U.S. Ski Team Medical Director Kyle Wilkens said Vonn tore the anterior cruciate and medial collateral ligament in her right knee and has a lateral tibial plateau fracture, according to a statement on the U.S. Ski website. She fell during her run in the super-G race in Schladming, Austria.
“She will be out for the remainder of this season but is expected to return to racing for the 2013-14 Audi FIS World Cup season and the 2014 Olympic Winter Games in Sochi,” the ski team said in the statement.
The Sochi Winter Games start on Feb. 7, 2014.
Vonn likely will have surgery to repair just the ACL and may return to normal skiing activity in six months, according to Alexis Chiang Colvin, an orthopedic surgeon specializing in sports medicine at the Icahn School of Medicine at Mount Sinai in New York City. Colvin said the ACL, the more serious of the two tears, is “critical” for any skier.
“You need it for the cutting and pivoting motions,” Colvin said in a telephone interview. “If the ACL doesn’t heal properly, she won’t be able to return to skiing.”
The big question is the leg fracture, according to Colvin. If the break is minor, as is seen in many ligament tears, Vonn could easily return in time to compete in the Olympics, she said. If the fracture is more severe, requiring plates and screws, the recovery could be much longer, according to the surgeon.
Skiing in fading light in a race that began 3 1/2 hours late because of fog, Vonn had the fastest start on the Streicher course. She was in third place when she crashed while landing off a jump halfway through her run. The 28-year-old American’s right knee appeared to buckle, and she tumbled as she lost her ski. She was taken to a hospital by helicopter.
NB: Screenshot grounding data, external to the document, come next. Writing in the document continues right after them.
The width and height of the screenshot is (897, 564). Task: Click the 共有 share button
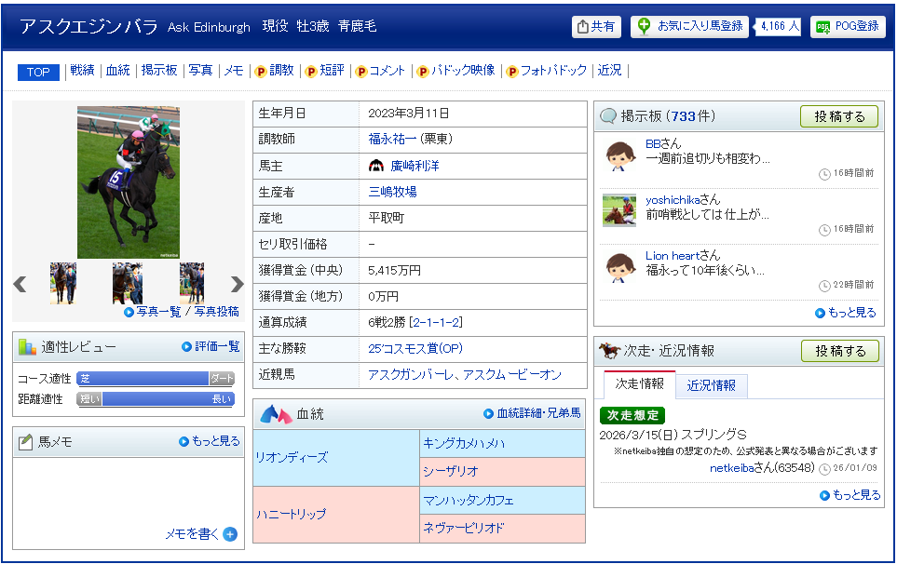595,27
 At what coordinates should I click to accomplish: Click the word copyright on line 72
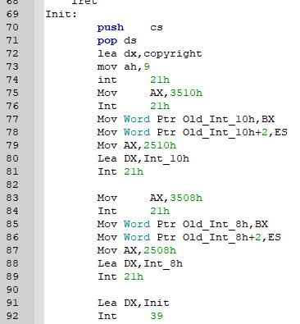173,53
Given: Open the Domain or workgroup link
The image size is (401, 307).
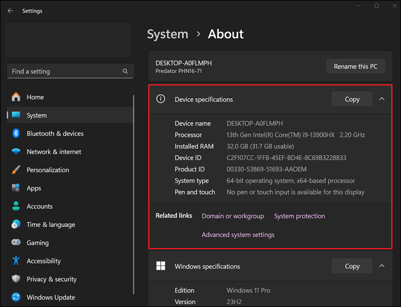Looking at the screenshot, I should (x=233, y=216).
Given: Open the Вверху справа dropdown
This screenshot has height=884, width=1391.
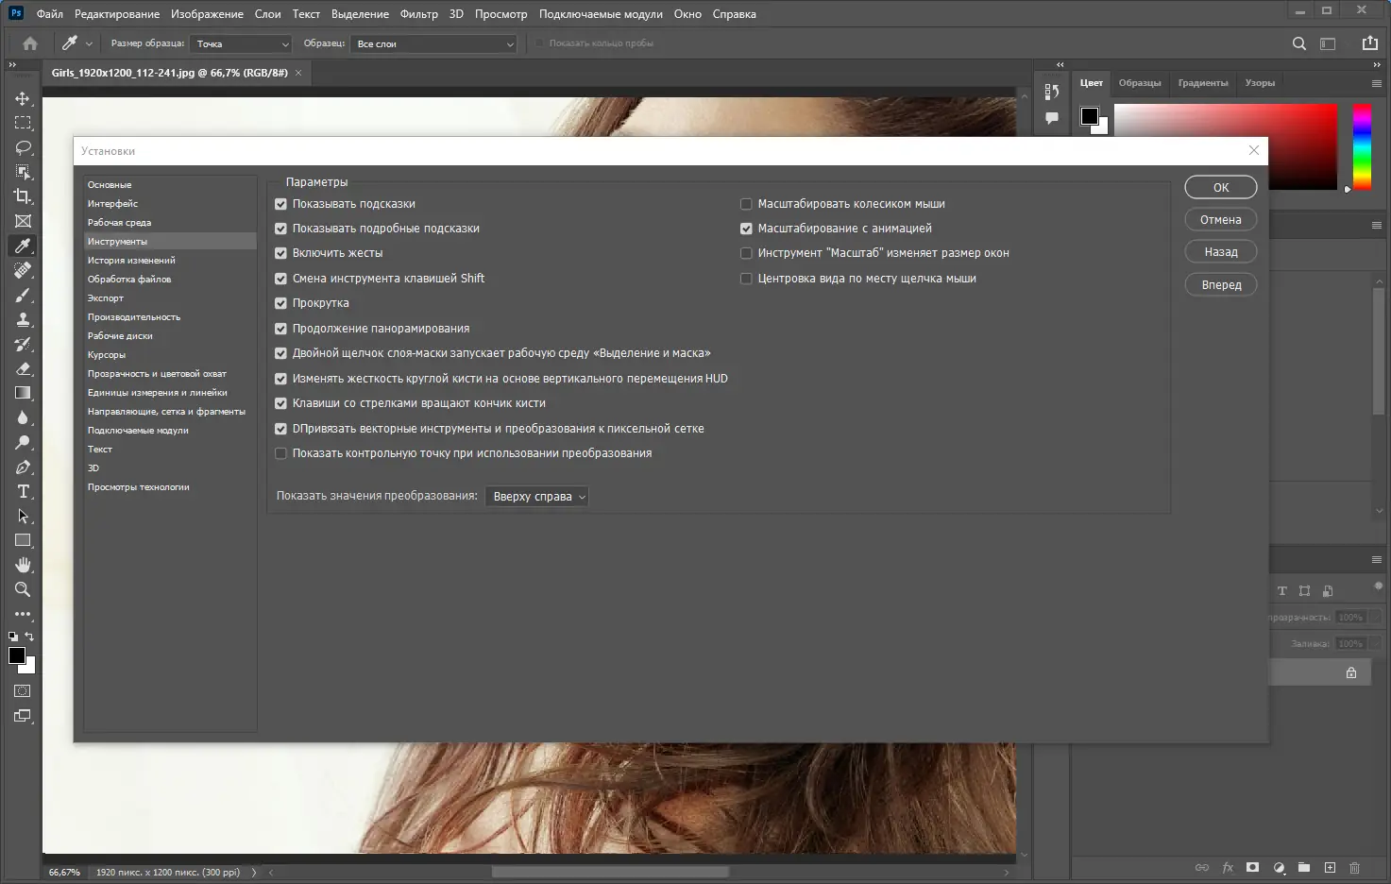Looking at the screenshot, I should click(536, 497).
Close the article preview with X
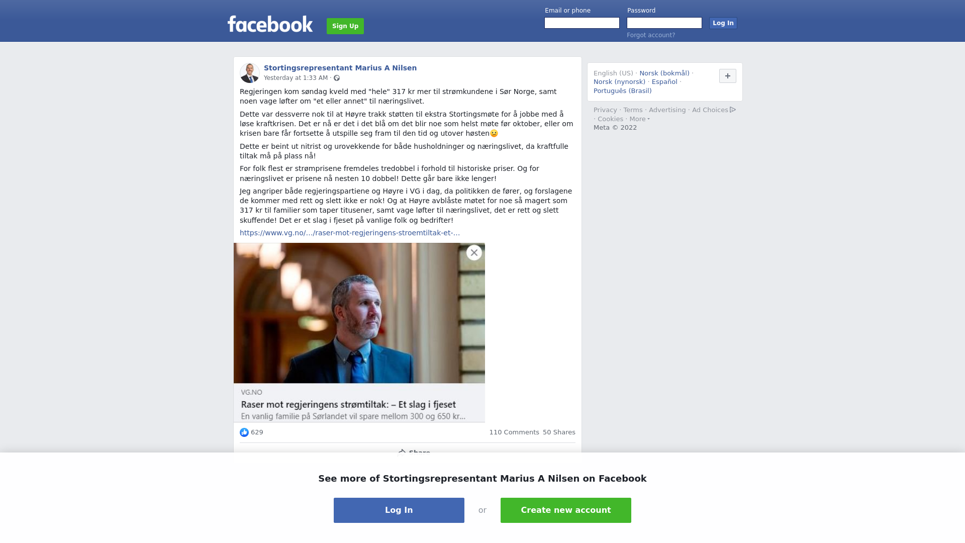965x543 pixels. [x=474, y=253]
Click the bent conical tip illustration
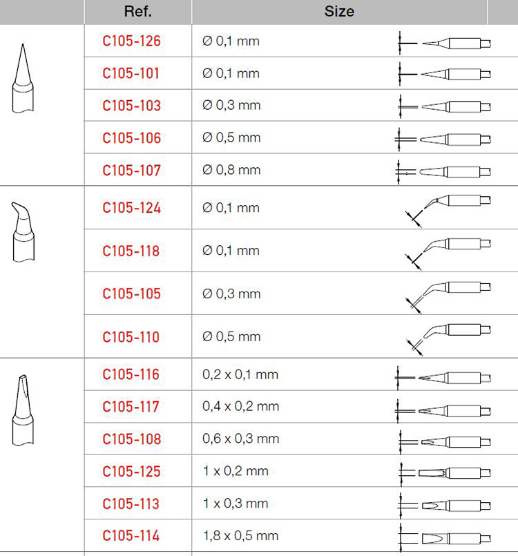 tap(22, 231)
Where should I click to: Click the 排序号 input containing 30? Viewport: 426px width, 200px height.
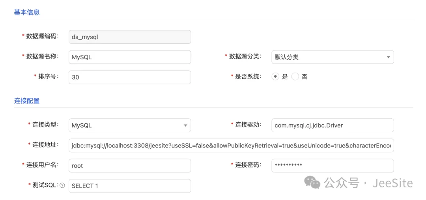tap(129, 77)
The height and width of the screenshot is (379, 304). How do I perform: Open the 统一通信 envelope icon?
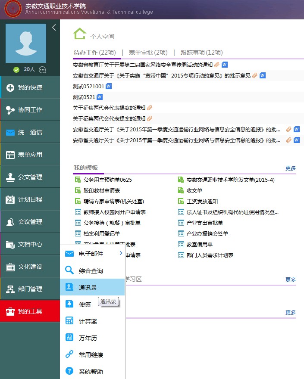[10, 133]
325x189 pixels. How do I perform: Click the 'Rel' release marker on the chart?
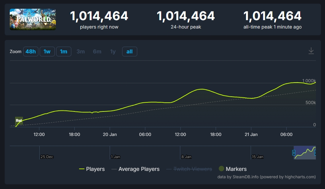[19, 121]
“It was a really bad crash,” 1998 Olympic super-G silver medalist Didier Cuche of Switzerland told broadcaster Eurosport. “She was pushing really hard. She jumped far and she missed the landing.”
Today’s crash ends a difficult season for Vonn. She’s the most successful ski racer of her generation, and is three World Cup victories shy of tying the women’s record of 62 held by Austria’s Annemarie Moser-Proell.
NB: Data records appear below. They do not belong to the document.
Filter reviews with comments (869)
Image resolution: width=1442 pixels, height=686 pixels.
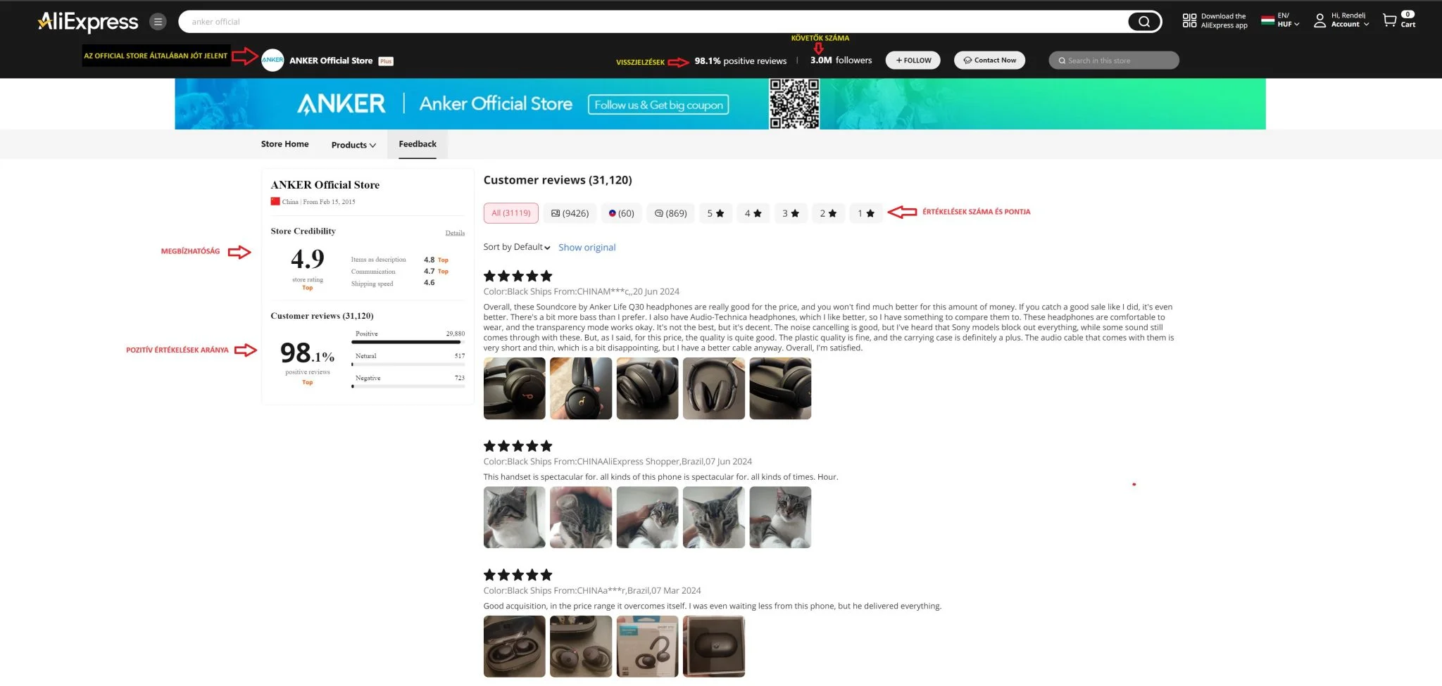click(670, 213)
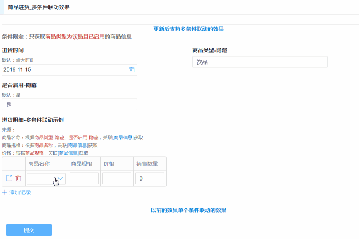Image resolution: width=359 pixels, height=239 pixels.
Task: Click the expand-record icon in the table row
Action: 9,178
A four-time World Cup overall champion, Vonn was hospitalized by an intestinal illness in November. At the end of the year, she took a month-long break from skiing to recover and regain her stamina. She’s currently third in the World Cup overall standings, trailing leader Tina Maze of Slovenia by almost 1,000 points.
Maze, who started immediately before Vonn, won today’s super-G in a time of 1 minute, 35.39 seconds. The 29-year-old is the first skier from her country to win a speed medal at the world championships. Switzerland’s Lara Gut finished second at 0.38 second back, while Vonn’s teammate Julia Mancuso, the 2006 Winter Olympic super-G champion, was third, 0.52 second behind.
“That was probably the most difficult race I’ve ever had to ski,” Mancuso told Eurosport. She started after Vonn fell.
After 20 centimeters (8 inches) of snow fell in Schladming two days ago, preventing the racers from training on the hill yesterday, organizers struggled today with thick fog. Poor visibility meant the race didn’t go ahead until 2:30 p.m. local time, and then it was delayed when an official fell and needed to be airlifted to the hospital. More snow is forecast for tonight.
Five other racers, including Vonn’s friend and 2010 double Olympic champion Maria Hoefl-Riesch, also didn’t finish the race, which was eventually stopped because of fog after 30 skiers had come down.